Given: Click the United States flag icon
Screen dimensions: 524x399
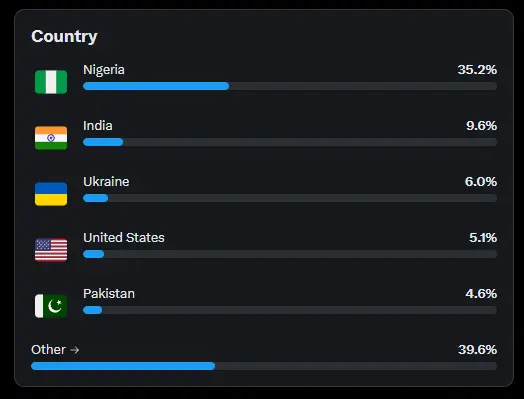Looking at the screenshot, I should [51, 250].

---

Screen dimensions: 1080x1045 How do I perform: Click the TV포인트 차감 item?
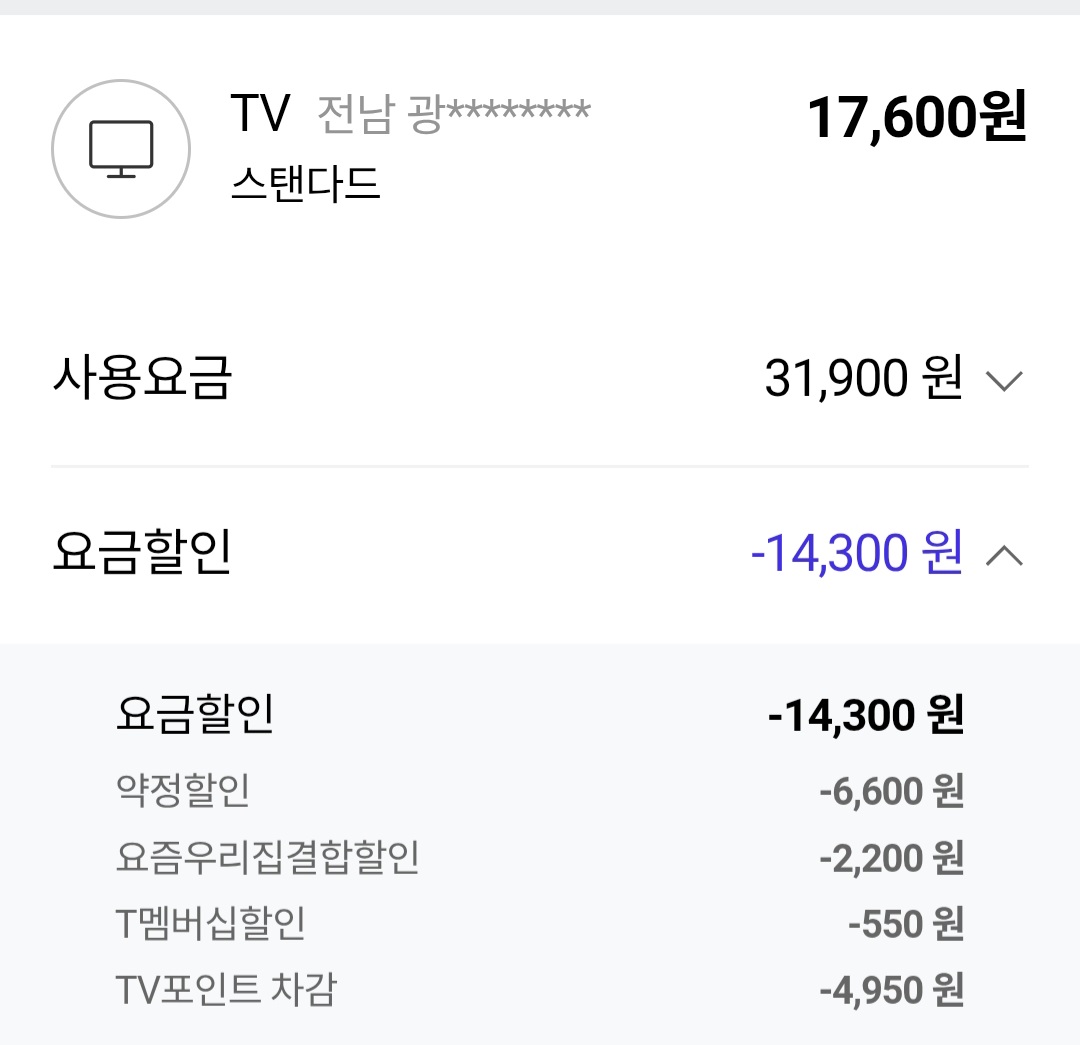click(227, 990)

...

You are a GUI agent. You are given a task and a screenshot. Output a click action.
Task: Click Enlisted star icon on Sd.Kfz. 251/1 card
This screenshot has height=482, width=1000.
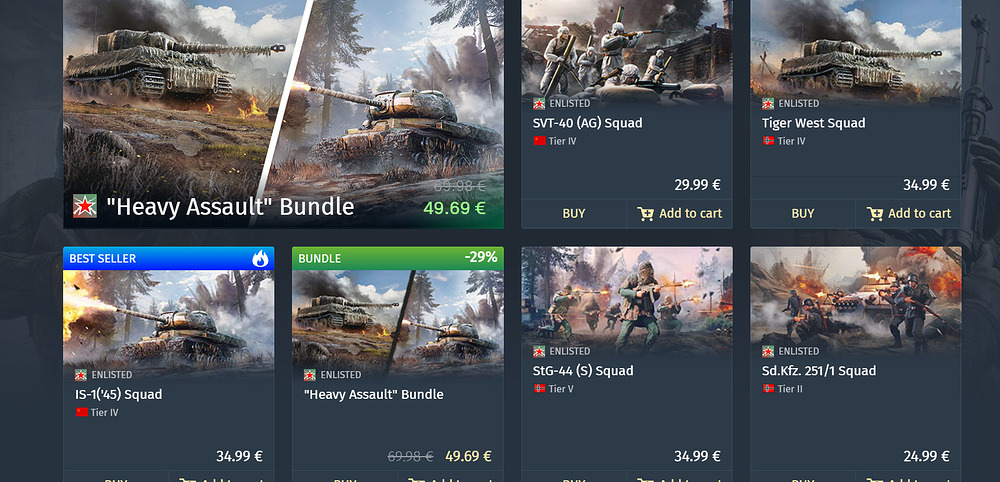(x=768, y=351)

**Exercise:**
Which lines in the records above contain the word "icon"? Copy each one.

**Response to this exercise:**
Given: Click the United States flag icon
Task: Click Enlisted star icon on Sd.Kfz. 251/1 card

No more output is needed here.